Engineers Embrace Automation
00:46:03
Speaker
Yeah, well, that's right. They they were engineers, of course, these guys were engineers. I think we're being visited, but that doesn't matter. He comes in every day to pick up the newspaper. Okay. The
00:46:24
Speaker
They are engineers and the goal of an engineer, in the case of Boeing, was to get an aeroplane up. Hi Derek, we're having a discussion here. Okay, I'll keep that a bit. Yeah, I've put the papers out for you. Yeah, okay. Did they? What was the score?
00:46:50
Speaker
There was 2-1 but what was wrong was they just paid $5 million for a new player to boost their confidence and he was sent off. Oh really? Okay, we'll talk about it tomorrow Derek. Okay, bye. You just wander round the house and look at anything you like, yes.
00:47:18
Speaker
So these people, engineers, and I'm wondering if when they saw not so much the writing on the wall, but the pen on the plotter, whether they thought, great, we can now elevate our work on tour.
00:47:33
Speaker
more thoughtful things because they, some of the manual drives. It's a good way to put it, yes. I'm just guessing. The ultimate object was early on, before the war was a Spitfire flying and then it became a B-17 flying and so forth and how they got there is kind of lost in the actually
00:47:57
Speaker
seeing the thing in operation. It must have felt the same in the 19th century with locomotives and all the rest of it, because they had the same problems and they had no computers. So the object of the exercise is to get the plane flying, in the case of Boeing.
00:48:22
Speaker
And there wasn't much discussion by that time with the computer and so forth. There wasn't much discussion about how it happened, because it went overnight from being a crazy idea to being, this is how we do it.
00:48:47
Speaker
And so these engineers were, because the quality of the work got such an enormous improvement, the accuracy of the lines and the speed of the lines,
00:49:08
Speaker
Yes on the on the 727 the 727 is I'll show you a picture of some 27 in the book. It's a an airplane with three engines at the back You've probably never seen one because they didn't make many of them, but it would that was the breakthrough And and so that the team that we had in in designing in writing the
00:49:34
Speaker
Thinking of the mathematics, writing the programming and so forth, drawing and cutting and assembling the 727. That was the leading thing. That was the first thing ever made by a computer and it was made right outside my room and it was an incredible feeling at the time and it still is.
00:49:59
Speaker
But if people haven't gone through it, they probably don't realize what it meant. It meant a lot.
00:50:09
Speaker
So yes, so these engineers as as the as the equipment came along the engineers who they couldn't program we don't want in the program we know how to Just speak it just speak it and I'll design it and then the machine will make it, you know
00:50:34
Speaker
And I think that taking a step backwards here, when we were children at school, we learned about the Industrial Revolution. And because the computer was, I call it a digital revolution or something like that, but it was certainly an industrial and social revolution.
00:51:01
Speaker
and has been just absorbed by people. Computers are here to stay, plotters are here to stay, even though no one outside of a factory actually sees a plotter working.
00:51:18
Speaker
The people that really count here, they know exactly what it does. And if something goes wrong in the machine, they give you holy hell. And if they don't get the money to buy some crazy idea that is going to work like previous crazy ideas worked, you know, you're going to hear full of horrible English.

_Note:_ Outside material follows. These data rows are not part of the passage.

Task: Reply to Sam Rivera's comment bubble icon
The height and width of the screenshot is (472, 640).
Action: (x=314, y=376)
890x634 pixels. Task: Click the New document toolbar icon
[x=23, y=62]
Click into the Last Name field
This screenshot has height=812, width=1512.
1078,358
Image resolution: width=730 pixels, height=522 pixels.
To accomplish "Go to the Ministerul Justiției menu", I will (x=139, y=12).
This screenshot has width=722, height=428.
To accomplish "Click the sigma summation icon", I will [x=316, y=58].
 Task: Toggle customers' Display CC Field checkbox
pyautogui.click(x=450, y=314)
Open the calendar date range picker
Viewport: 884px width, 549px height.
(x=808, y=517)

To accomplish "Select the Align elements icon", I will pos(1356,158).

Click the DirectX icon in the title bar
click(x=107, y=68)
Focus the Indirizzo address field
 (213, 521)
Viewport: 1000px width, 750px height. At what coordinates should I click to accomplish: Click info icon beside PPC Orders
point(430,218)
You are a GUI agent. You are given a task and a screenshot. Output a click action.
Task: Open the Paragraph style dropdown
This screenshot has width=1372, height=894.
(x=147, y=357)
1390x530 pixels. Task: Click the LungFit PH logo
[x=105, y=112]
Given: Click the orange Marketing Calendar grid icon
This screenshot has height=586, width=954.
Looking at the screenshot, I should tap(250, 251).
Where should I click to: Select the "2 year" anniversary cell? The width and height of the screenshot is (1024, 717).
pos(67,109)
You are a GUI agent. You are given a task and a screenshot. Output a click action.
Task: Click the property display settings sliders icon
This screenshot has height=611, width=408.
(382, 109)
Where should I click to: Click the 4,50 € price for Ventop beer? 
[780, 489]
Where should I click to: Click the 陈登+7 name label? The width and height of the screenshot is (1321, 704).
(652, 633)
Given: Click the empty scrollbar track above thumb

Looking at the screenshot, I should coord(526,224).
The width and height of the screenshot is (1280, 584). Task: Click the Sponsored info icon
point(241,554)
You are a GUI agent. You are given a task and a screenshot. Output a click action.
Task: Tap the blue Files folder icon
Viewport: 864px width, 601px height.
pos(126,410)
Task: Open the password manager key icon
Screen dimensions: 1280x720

Closing Remarks and Future Resources
00:51:46
Speaker
Norman, it's been absolutely fascinating speaking to you. I really appreciate your time. I'll include some links to your book in the show notes for this and just thank you very much for joining us. Oh, great pleasure. We need more people like you to ask us questions and then turn the answers into sayable things. If I can do that, then I will consider my life well spent.
00:52:14
Speaker
That's right, you do that and get a good career and write about them and all the rest of it. Thank you very much.